Has the Archbishop ever read the four gospels? In reference to the words which we have given in italics we should like to ask his Grace whether he is aware that the very first and, we presume, the most important doctrine enunciated in the Athanasian Creed is so diametrically opposed to the oft-repeated teaching of Christ as almost to warrant the conjecture that it was written in opposition to Christianity itself. Whoever will be saved, says pseudo-Athanasius, before all things it is necessary that he believe faithfully and in their integrity certain dogmas, and if he believe them not he shall perish everlastingly. Whosoever will be saved, said Christ, (Matt. xix. 16-21, Mark x. 17-22, Luke xviii. 18-22,) must keep the commandments and practice self-denial. And again, (Luke x. 27,) in answer to the question, How must I inherit eternal life? he says,—Love God with all thy heart, soul, and strength, and thy neighbour as thyself. This do and thou shalt live. Nothing further need be urged to show how hopelessly irreconcilable are the Synoptic Gospels and the Athanasian Creed.

_STORED DATA:_
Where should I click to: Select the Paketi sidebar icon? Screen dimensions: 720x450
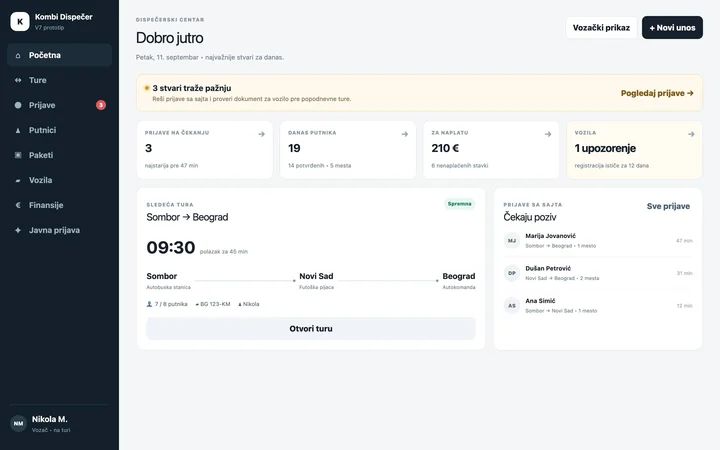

_THE EXERCISE:_ Resume the passage on the Athanasian Creed, carrying it on from its final sentence. The data is separate material, unrelated to the passage on the Athanasian Creed.

_RESULT BELOW:_
But we are aware that our argument will not be considered a very powerful one by conventional Christians of the nineteenth century. Neither the teaching nor the example of Jesus is now much regarded. He receives some lip-homage, it is true, and his words are often found useful, as Mr. Mill observes, to hurl at the heads of troublesome heretics. But a man who should attempt to practice Christian ethics in their integrity would now-a-days, especially if an archbishop, be regarded as a madman. The Sermon on the Mount has given way to the maxims of Mrs. Grundy. We purpose, however, testing the sincerity of the Archbishop and his memorialists in another direction. These gentlemen have all subscribed and profess to believe in the Thirty-nine Articles, and amongst them the eighth, which runs page 100 thus :—"The Three Creeds, Nicene Creed, Athanasius's Creed, and that which is commonly called the Apostle's Creed, ought thoroughly to be received and believed; for they may be proved by most certain warrants of holy scripture." If so, why endeavour to evade them? Why ask to be "relieved" from the truth?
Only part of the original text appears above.